Page 3 of 5

Re: Official: Lc0 is the strongest engine :)

Posted: Sun Oct 14, 2018 1:20 pm
by Damir
If you mean Komodo MCTS, than yes it will soon overtake normal Komodo version, as Mark and Larry are now solely concentrating in improving MCTS version of Komodo. Regarding Lc0 overtaking Komodo, you are asking about the wrong engine… :) :) :D

Re: Official: Lc0 is the strongest engine :)

Posted: Sun Oct 14, 2018 2:20 pm
by Laskos
lkaufman wrote: Sun Oct 14, 2018 1:50 am You inspired me to run a test to see if Komodo MCTS also plays middlegames relatively stronger than endgames. Current Komodo MCTS (dev) on one thread now can beat normal Komodo 9.1 (by 31 elo in my test). I then reran the test starting with positions with the queens already exchanged. The result was almost the same (+27 elo). So the endgame dropoff is unique to Lc0, which suggests that the cause is the neural network, rather than the MCTS search. It seems to me that the strength of Lc0 is not because the neural network evals are all that good, but is because they are much faster than a similar quality short normal search if they are run on a good GPU. It's as if the fast GPU makes the NN act like a rather poor evaluator with a normal search running at super-speed. Maybe I'm wrong, but that's the way it looks to me. If someone finds a way to use a good GPU effectively with a more normal eval, that might be the "holy grail" of computer chess.
I don't think so. First, the Leela's NN eval is very bulky and slow. And "black-box-like" with its many layered convolutions. We don't know what it is doing and will never know with such a complex net. I had past experience with images in Matlab (10 years ago or so), and after just two 3x3 convolutions from a simple image and a filter, it becomes a scramble. De-convolution only works to some degree, and only knowing the precise form of convolutions. "Blind de-convolution" works poorly even with a simple image and one filter. Imagine a Chess Board representations and such a layer of convolutions. Yes, this thing is compute-hungry, CPU, GPU, FPGA --- what works better, and CPU here fares badly. But I would say the opposite: this "black-box" slow eval is very strong, and can even account (strength-wise) for regular strong eval + 2-3 plies AB search, which is amazing. It is used in policy and value heads during its very slow MCTS search, VERY much slower than Komodo MCTS search (hundreds of times, maybe one-two thousands on CPU). And the MCTS search itself in Komodo is AFAIK more involved than the Lc0 MCTS search.

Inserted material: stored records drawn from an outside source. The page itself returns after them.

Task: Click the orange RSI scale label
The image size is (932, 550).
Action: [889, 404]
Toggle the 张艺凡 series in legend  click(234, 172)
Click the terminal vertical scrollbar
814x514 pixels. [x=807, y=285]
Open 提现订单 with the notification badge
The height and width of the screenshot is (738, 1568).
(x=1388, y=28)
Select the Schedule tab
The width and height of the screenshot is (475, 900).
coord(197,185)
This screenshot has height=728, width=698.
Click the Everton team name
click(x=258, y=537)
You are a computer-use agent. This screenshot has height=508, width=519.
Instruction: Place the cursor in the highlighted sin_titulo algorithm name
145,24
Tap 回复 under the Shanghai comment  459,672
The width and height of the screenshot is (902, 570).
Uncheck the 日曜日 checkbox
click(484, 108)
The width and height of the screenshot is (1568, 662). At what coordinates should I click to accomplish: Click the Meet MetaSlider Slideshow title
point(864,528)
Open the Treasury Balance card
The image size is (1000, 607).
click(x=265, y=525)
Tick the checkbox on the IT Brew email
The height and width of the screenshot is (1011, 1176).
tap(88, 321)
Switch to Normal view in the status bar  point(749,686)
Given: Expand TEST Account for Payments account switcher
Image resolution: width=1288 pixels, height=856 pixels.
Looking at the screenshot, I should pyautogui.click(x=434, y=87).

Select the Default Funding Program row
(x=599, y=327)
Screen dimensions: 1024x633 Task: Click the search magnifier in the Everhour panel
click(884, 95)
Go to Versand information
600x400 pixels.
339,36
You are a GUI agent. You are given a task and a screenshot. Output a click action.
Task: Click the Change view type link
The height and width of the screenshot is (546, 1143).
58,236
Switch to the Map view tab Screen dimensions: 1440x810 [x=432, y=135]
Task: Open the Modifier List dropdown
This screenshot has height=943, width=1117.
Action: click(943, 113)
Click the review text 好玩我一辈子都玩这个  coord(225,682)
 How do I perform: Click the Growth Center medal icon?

The specific endgame problem IMO has two origins:
1/ Leela is indeed a bit weak here compared to Leela opening and midgame, probably due less performance-wise importance, less visits, and peculiarities of each discrete endgame, which doesn't obey very often easy for NN patterns.
2/ Strong traditional engines are VERY strong in endgames due to their hand-crafted knowledge (and very deep AB search), used in endgames to much higher degree than in openings and midgames. They are "unnaturally" strong in endgames compared to openings and midgames from the point of view of a NN based engine and probably to a strong human.

Re: Official: Lc0 is the strongest engine :)

Posted: Sun Oct 14, 2018 3:47 pm
by lkaufman
smatovic wrote: Sun Oct 14, 2018 10:19 am
lkaufman wrote: Sun Oct 14, 2018 1:50 am It seems to me that the strength of Lc0 is not because the neural network evals are all that good, but is because they are much faster than a similar quality short normal search if they are run on a good GPU. It's as if the fast GPU makes the NN act like a rather poor evaluator with a normal search running at super-speed. Maybe I'm wrong, but that's the way it looks to me.
Hm, afaik LC0 makes only about 10 Knps to 40 Knps on top GPU with 2 threads on Host.

So it should be the other way around, cos of the good NN evaluation LC0 needs less nodes to search.
lkaufman wrote: Sun Oct 14, 2018 1:50 am If someone finds a way to use a good GPU effectively with a more normal eval, that might be the "holy grail" of computer chess.
I agree, there is a lot of horse power present in GPUs,
unfortunately there are some limitations like SIMT architecture and memory hierarchy.

--
Srdja
You cannot compare NPS with MCTS to alpha-beta. If we make Komodo MCTS do searches of similar quality to nn, it will get a few kn/sec, more than Lc0 on same CPU but much less than Lc0 with good GPU.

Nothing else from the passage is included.